Single by Brett Young

from the album Brett Young
- Released: January 9, 2017
- Recorded: 2016
- Genre: Country
- Length: 3:44
- Label: Republic Nashville
- Songwriters: Brett Young; Trent Tomlinson; Tyler Reeve; Kyle Schlienger;
- Producer: Dann Huff

Brett Young singles chronology
| "Sleep Without You" (2016) | "In Case You Didn't Know" (2017) | "Like I Loved You" (2017) |

Alternative cover
- Alternative cover featuring Hannah McFarland

= In Case You Didn't Know (song) =

"In Case You Didn't Know" is a song recorded by American country pop singer Brett Young and co-written by Young, Trent Tomlinson, Tyler Reeve, and Kyle Schlienger. It was released to radio on January 9, 2017 as the second single from his debut self-titled album (2017). The song has been certified Diamond by the RIAA, the first song by Young to receive a Diamond certification.

The song was written in 2016 during a working trip to Puerto Vallarta, Mexico. Young co-wrote the song at the retreat with Tyler Reeve, Kyle Schlienger, and Trent Tomlinson. According to Young, the inspiration for the song came from a story told by Peters about his wife Brandy: "[Peters] said when he was a kid, his mom would not be the type to say "I love you" but he seemed to always know it in some way. Peters married his wife in March 1998 and he wanted to show his love for her by co-writing this song".

In 2017, Young released a duet version of the song with Irish singer Una Healy.

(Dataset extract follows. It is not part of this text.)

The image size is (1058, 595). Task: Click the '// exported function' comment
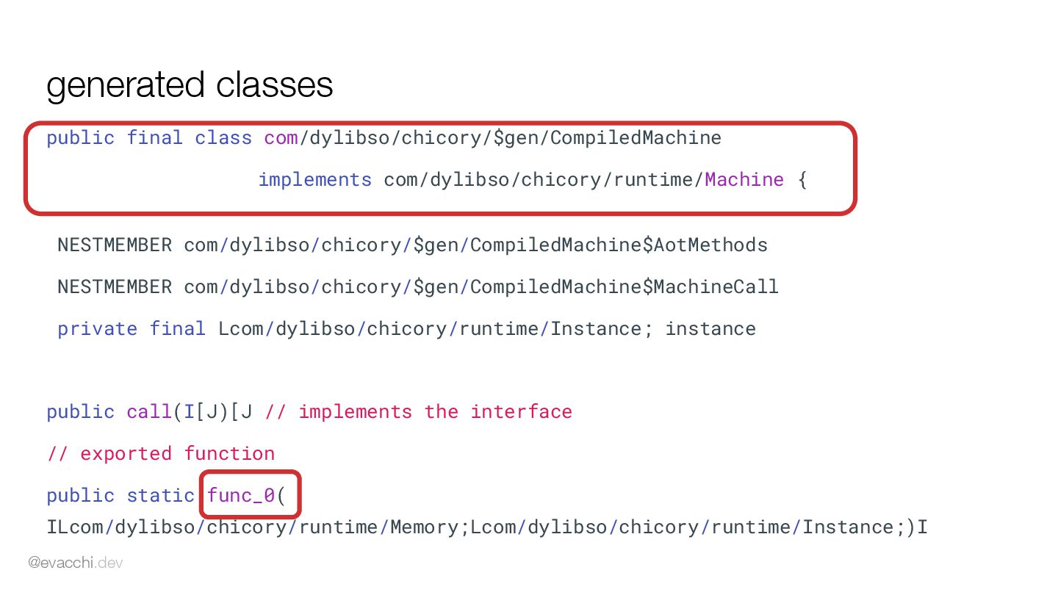coord(161,454)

==Commercial performance==
The song first entered on Billboards Hot Country Songs chart at number 45 for the week of August 6, 2016 after it was featured on The Highway in July 2016, selling 9,000 copies that week. It also peaked at number two for a record of 16 consecutive weeks but it was kept out of the top spot by "Body Like a Back Road" by Sam Hunt. The song debuted on the Country Airplay chart at number 52 for the week of December 24, 2016 before its official release in January 2017. It peaked at number one for the week of June 10, 2017, making it Young's first number one hit of his career. The song reached over a million in actual sales by January 2018. On March 20, 2024, the single was certified Diamond by the Recording Industry Association of America (RIAA) for over 10 million combined sales and stream units in the United States, his first song to achieve this feat. It has sold 1,263,000 copies in the United States as of November 2019. The song also reached number 19 on the Billboard Hot 100, making Brett one of the few male country artists to have a top 20 hit on the pop chart from their debut album.

== Music video ==
The music video was directed by Jennifer Rothlein.

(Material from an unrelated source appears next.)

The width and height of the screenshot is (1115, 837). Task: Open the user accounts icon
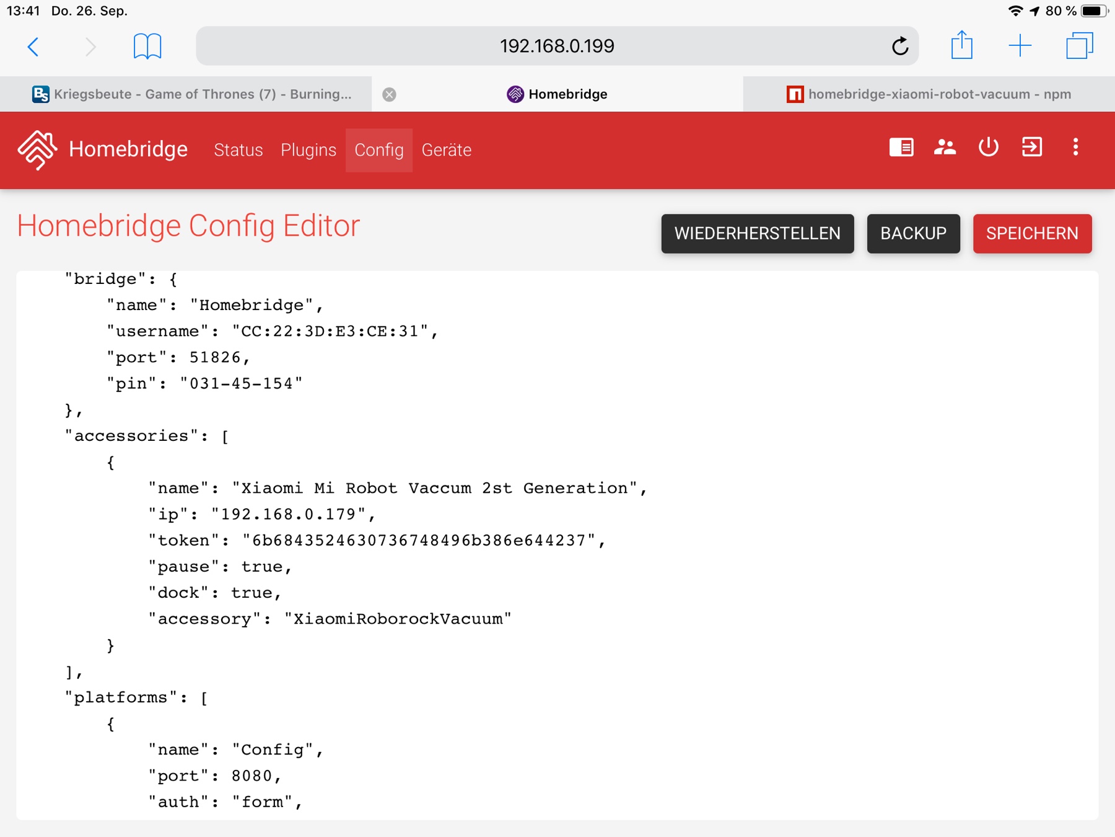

Young climbs out of the back of a taxi cab and, after a few backstage shots, performs the song to an empty Tivoli Theatre consisting of only his desired woman in the audience (played by Sara Morgan). She soon disappears, however, and the video ends as Young walks out the front doors of the theatre and down the sidewalk into the distance.

== Charts ==

===Weekly charts===

| Chart (2017) | Peak position |
|---|---|
| Canada Hot 100 (Billboard) | 50 |
| Canada Country (Billboard) | 1 |
| US Billboard Hot 100 | 19 |
| US Country Airplay (Billboard) | 1 |
| US Hot Country Songs (Billboard) | 2 |

===Year-end charts===

| Chart (2017) | Position |
|---|---|
| Canada Country (Billboard) | 5 |
| US Billboard Hot 100 | 57 |
| US Country Airplay (Billboard) | 10 |
| US Hot Country Songs (Billboard) | 2 |

===Decade-end charts===

| Chart (2010–2019) | Position |
|---|---|
| US Hot Country Songs (Billboard) | 11 |

==Certifications==

| Region | Certification | Certified units/sales |
| Australia (ARIA) | 3× Platinum | 210,000^{‡} |
| Canada (Music Canada) | 7× Platinum | 560,000^{‡} |
| New Zealand (RMNZ) | 2× Platinum | 60,000^{‡} |
| United Kingdom (BPI) | Gold | 400,000^{‡} |
| United States (RIAA) | Diamond | 10,000,000^{‡} |
^{‡} Sales+streaming figures based on certification alone.